5. Improves Mood
Exercise is just as effective as medication when it comes to improving your mood during pregnancy. Exercise promotes the release of endorphins in your body, which help improve mood while diminishing stress and anxiety.
Plus, it helps you sleep better, which plays an important role in improving your mood and spirit.
A 2007 study published in the Journal of Sports Medicine and Physical Fitness reports that both aqua- and land-based exercise appear to be equally beneficial for pregnant women to engage in to improve mood. Additionally, exercise resulted in enhanced mood in women in their second or third trimesters.
Furthermore, a 2012 study published in the Journal of Physiotherapy found that a supervised, three-month program of primarily aerobic exercise during pregnancy reduces depressive symptoms.
6. Eases Back and Pelvic Pain
Often as women enter the second and third trimesters, they suffer from lower back pain. This can be due to weight gain, posture changes and tensed muscles.
To ease back or pelvic pain, exercise is the best option. Regular exercise strengthens your muscles, which helps your body cope better with the aches and pains of pregnancy.
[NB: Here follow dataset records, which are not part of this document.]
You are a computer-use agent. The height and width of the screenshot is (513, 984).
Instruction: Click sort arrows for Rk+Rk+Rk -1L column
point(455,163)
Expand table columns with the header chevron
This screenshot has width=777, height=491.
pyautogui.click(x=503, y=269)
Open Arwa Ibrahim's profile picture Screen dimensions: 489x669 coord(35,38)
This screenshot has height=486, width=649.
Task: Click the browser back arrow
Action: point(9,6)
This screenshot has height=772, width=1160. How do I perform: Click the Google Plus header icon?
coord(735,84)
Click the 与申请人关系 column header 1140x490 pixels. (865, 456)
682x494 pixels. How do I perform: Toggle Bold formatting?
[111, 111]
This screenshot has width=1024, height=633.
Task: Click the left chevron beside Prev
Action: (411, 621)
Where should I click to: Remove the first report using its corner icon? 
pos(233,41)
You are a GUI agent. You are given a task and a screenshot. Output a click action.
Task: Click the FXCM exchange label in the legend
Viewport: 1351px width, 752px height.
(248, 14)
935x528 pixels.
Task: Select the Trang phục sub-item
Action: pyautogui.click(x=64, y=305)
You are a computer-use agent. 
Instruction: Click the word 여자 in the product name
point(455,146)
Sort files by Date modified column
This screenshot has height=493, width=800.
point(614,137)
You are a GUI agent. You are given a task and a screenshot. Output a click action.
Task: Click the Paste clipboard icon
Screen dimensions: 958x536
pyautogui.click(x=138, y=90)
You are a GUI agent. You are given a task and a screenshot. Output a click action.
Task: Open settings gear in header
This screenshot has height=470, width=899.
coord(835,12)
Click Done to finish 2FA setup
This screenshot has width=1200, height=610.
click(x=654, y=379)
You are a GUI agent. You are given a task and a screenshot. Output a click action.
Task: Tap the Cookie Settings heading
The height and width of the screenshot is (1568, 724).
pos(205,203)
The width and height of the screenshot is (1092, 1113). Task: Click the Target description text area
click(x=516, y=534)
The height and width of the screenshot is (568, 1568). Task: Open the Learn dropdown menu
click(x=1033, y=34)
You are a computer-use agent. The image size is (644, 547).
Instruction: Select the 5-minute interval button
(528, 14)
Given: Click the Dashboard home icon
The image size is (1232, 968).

A 2007 study published in the International Journal of Nursing Studies reports that promoting good posture and regular exercise can be recommended as a method to relieve back pain in pregnant women.
A 2012 study published in the British Journal of Sports Medicine found that exercising during mid-pregnancy can result in lower prevalence of low back pain, pelvic girdle pain and depression in late pregnancy.
Similarly, a 2016 study published in Physiotherapy reports that exercise is the most frequently used and most effective treatment for managing pregnancy-related lower back pain.